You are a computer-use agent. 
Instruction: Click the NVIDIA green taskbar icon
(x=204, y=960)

● ● ● ● ● ● ●

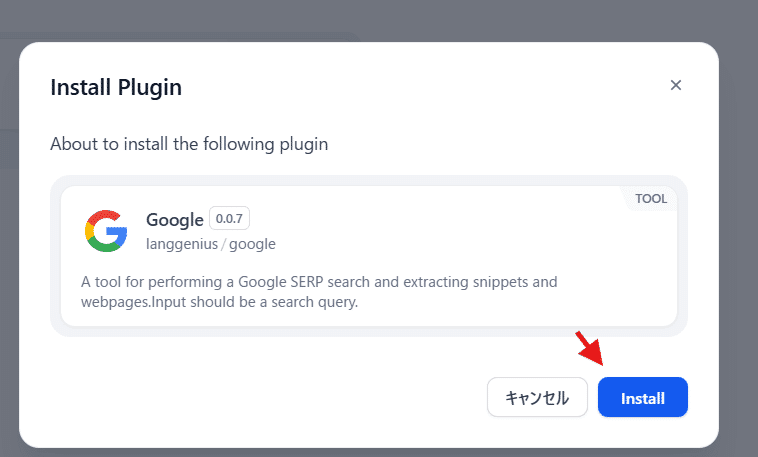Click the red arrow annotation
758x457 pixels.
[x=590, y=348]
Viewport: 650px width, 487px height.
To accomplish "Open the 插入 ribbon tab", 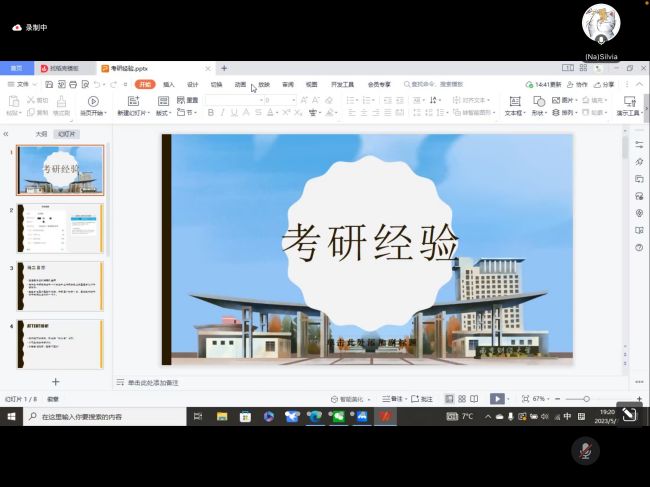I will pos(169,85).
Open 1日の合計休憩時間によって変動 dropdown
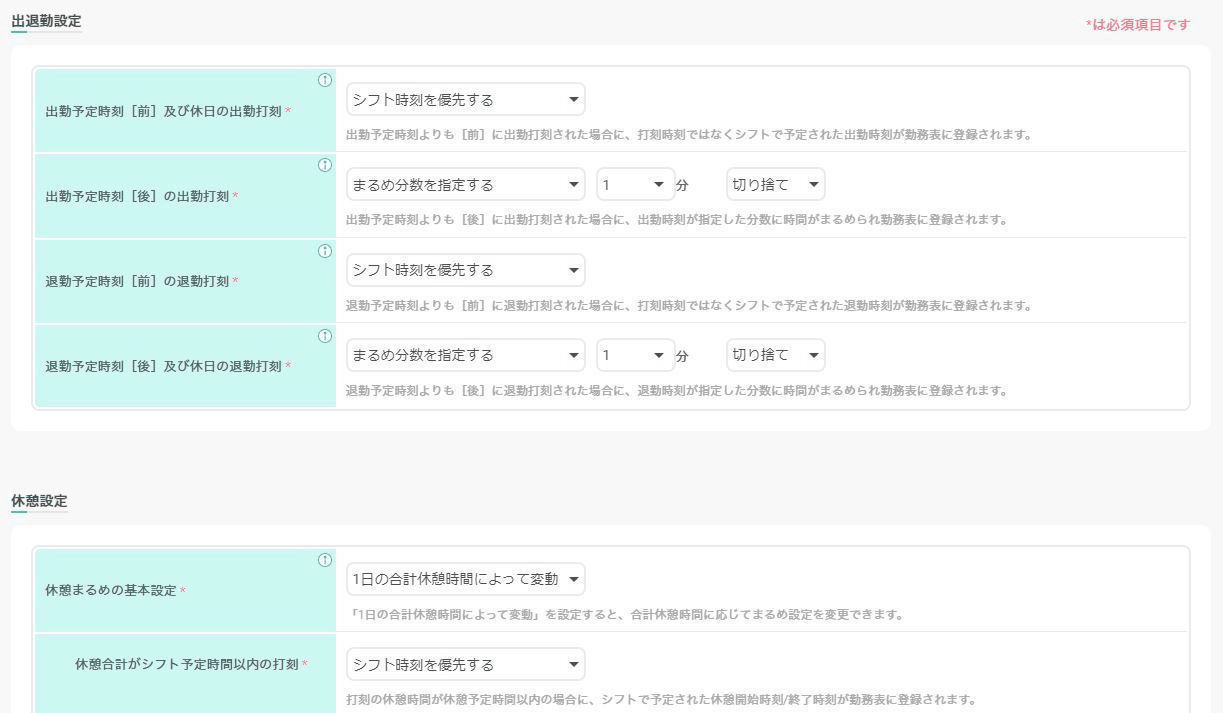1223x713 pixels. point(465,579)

● ● ● ● ● ● ●

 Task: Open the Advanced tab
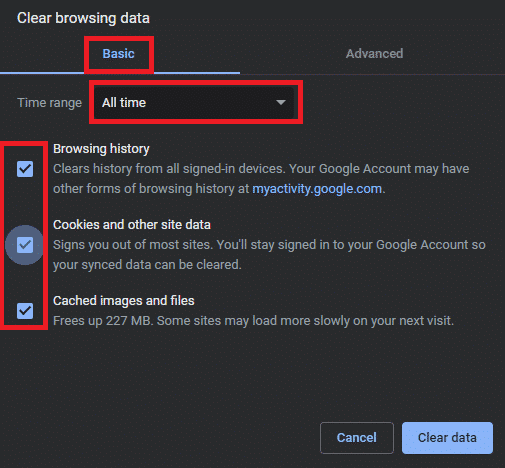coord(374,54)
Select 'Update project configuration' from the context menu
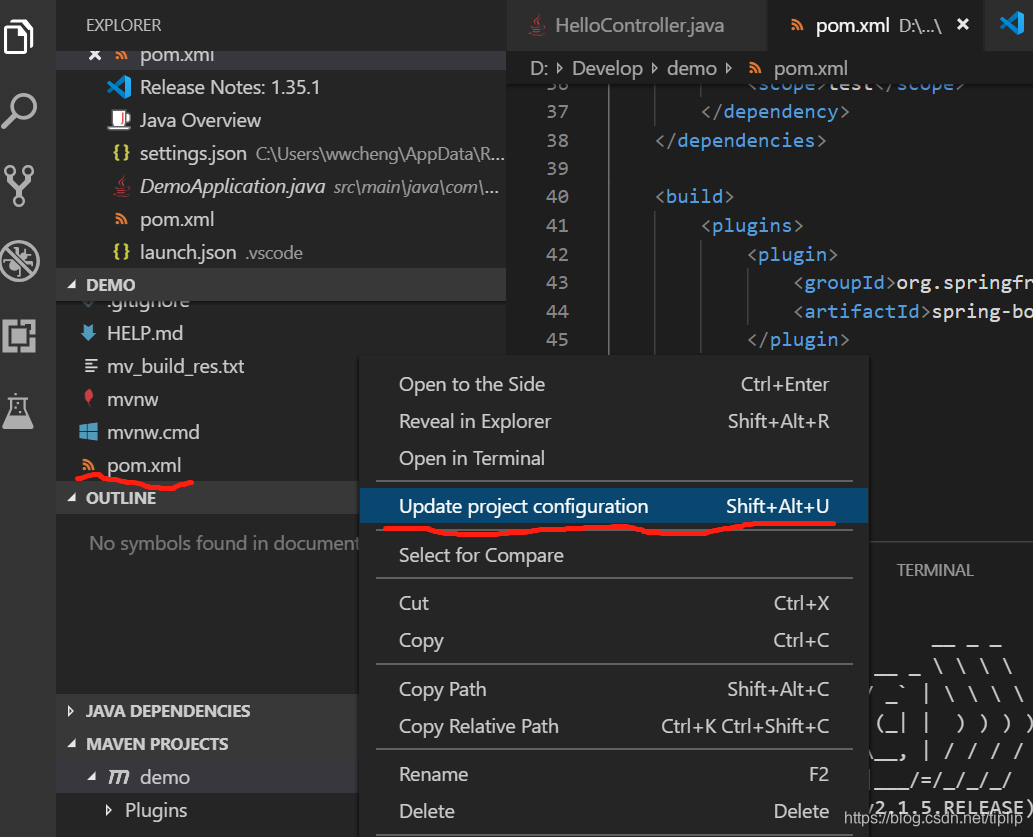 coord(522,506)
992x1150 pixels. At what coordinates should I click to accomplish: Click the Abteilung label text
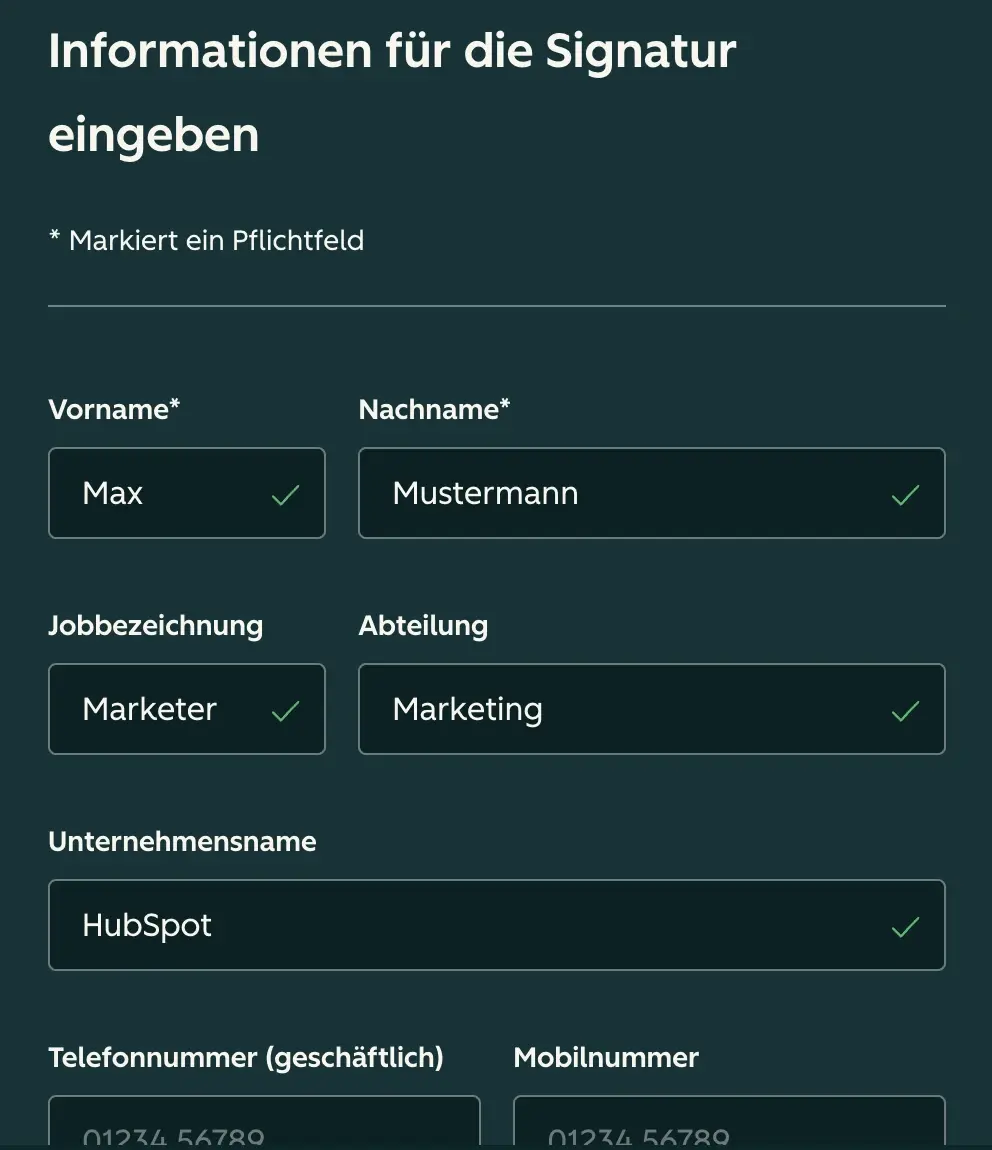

● ● ● ● ● ● ●

Copy only these lines from the records above, exactly: the one with "Select 'Update project", the one with "992x1150 pixels. At", and those between. Skip the pictures.

Solution for this problem:
Select 'Update project configuration' from the context menu
 coord(522,506)
992x1150 pixels. At what coordinates should I click to accomplish: Click the Abteilung label text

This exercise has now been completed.